Please check N. Maybe we need to apply some maths on N. After that we can use some other technique. I think provided N neither suitable for Binet’s formula, nor for matrix expo.

Though i tried with this formula in python, It doen’t work.

On codeforces, there is a blog for calculating fib(n) for 10^18, but that’s not enough for this problem.

I think there is something to do with modulo 998244353 and FFT for this problem.

I hope, it will be useful to you.

Maybe this is correct solution. I had no idea what FFT is.

https://cp-algorithms.com/algebra/fibonacci-numbers.html#toc-tgt-6.

Have a look This might help.

This is still not the complete solution(we have to still find the period of the function)

Maybe you are right, but at present i’m trying to figure out what the heck is FFT.

This code is giving the desired output having input as large as 10^18.

You still need to read the large value of n and convert that into

long req = (n-1)%(mod*mod-1);

Here, req is < 10^18, so it wont be a problem, once req is obtained correctly from n.

```
#include <map>
#include <bits/stdc++.h>
#include <iostream>
using namespace std;
#define long long long
const long M = 998244353; // modulo
map<long, long> F;
long f(long n) {
if (F.count(n)) return F[n];
long k=n/2;
if (n%2==0) { // n=2*k
return F[n] = (f(k)*f(k) + f(k-1)*f(k-1)) % M;
} else { // n=2*k+1
return F[n] = (f(k)*f(k+1) + f(k-1)*f(k)) % M;
}
}
main(){
long n;
F[0]=F[1]=1;
while (cin >> n) {
long req = (n-1)%(M*M-1); // get req correct for large values of n
cout << (n==0 ? 0 : f(req)) << endl;
}
}
```

I used this article from codeforces and the comment of this question to arrive to this solution.

We can use fast doubling method using the formulas:

For nth Fibonacci, if n is :-

Even -> F(2k) = F(k)[2F(k+1)-F(k)]

Odd -> F(2k+1) = F(k+1)*F(k+1) + F(k)*F(k)

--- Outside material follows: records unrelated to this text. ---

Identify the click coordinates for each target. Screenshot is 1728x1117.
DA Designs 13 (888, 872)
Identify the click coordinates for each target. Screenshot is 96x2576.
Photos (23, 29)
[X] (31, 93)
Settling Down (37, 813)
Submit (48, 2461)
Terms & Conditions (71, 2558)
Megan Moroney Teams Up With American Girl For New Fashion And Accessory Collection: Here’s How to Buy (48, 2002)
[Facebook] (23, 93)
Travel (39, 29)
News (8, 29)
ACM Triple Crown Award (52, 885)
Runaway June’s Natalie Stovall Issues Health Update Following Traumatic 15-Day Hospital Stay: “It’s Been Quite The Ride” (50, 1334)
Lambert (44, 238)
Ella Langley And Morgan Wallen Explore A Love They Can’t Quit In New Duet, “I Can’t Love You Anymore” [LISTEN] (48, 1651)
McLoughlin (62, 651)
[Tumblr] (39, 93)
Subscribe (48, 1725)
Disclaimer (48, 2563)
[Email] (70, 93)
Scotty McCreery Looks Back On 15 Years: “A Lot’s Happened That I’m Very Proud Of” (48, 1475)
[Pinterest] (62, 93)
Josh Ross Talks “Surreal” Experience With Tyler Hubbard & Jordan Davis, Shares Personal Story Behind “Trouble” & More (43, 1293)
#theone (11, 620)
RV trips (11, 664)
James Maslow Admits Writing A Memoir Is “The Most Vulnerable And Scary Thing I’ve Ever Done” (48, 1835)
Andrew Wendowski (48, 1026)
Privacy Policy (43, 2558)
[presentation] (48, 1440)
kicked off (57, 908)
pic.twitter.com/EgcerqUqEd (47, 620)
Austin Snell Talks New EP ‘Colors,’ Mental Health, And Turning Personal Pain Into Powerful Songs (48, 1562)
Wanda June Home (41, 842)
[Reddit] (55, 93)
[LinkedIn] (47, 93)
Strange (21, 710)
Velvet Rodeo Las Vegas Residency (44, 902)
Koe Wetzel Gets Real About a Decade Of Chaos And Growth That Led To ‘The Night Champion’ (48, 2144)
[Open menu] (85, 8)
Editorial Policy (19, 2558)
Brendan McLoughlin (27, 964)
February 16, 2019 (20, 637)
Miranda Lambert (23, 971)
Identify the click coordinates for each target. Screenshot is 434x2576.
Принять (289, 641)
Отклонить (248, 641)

Also using BigInteger and modular arithmetic as well.

What about using the fact that the Fibonacci sequence modulo p is periodic? If you find the period, let’s call it P, then you just need to calculate the (N%P)-th term. P is always smaller than p^2 + 1.

[EDIT] I just submited this approach and worked. I couldn’t figure out a fast way to find P so I did an offline brute force search.

Yeah buddy i know last digit is repeating after 60 'th term similarly last two digits repeat after 300 terms , last three digit is repeating after 1500 terms and so on but how i will find period for mod m ?

As I said, I did it locally (offline) and then used it in my submition.

## Brute Force

```
const unsigned int MOD=998244353;
unsigned int a=1,b=1;
long long P=1;
while (a!=0 || b!=1){
ui tmp=a;
a=b;
b += tmp;
if (b>=MOD) b-=MOD;
++P;
}
```

The value of P I found was 1996488708

Yeah same Thanks (actually i forgot this is called Pisano Period )

Good to know, I hadn’t heard of that before. Anyway, I will almost certainly forget this by tomorrow

Lmao … There is no need to learn the name , u know algorithm and that’s enough

BTW here is my code It will give TLE …how can i optimize ?

TLE_CODE

the N%P in your code has many % operations, you can reduce that. There’s many resources of bigint clases implementations that you can check. Most of them have a definition of modulus operation.

Once you have found N%P you calculate the fibo of that number using a log(N%P) approach: matrix exponentiation or fast doubling.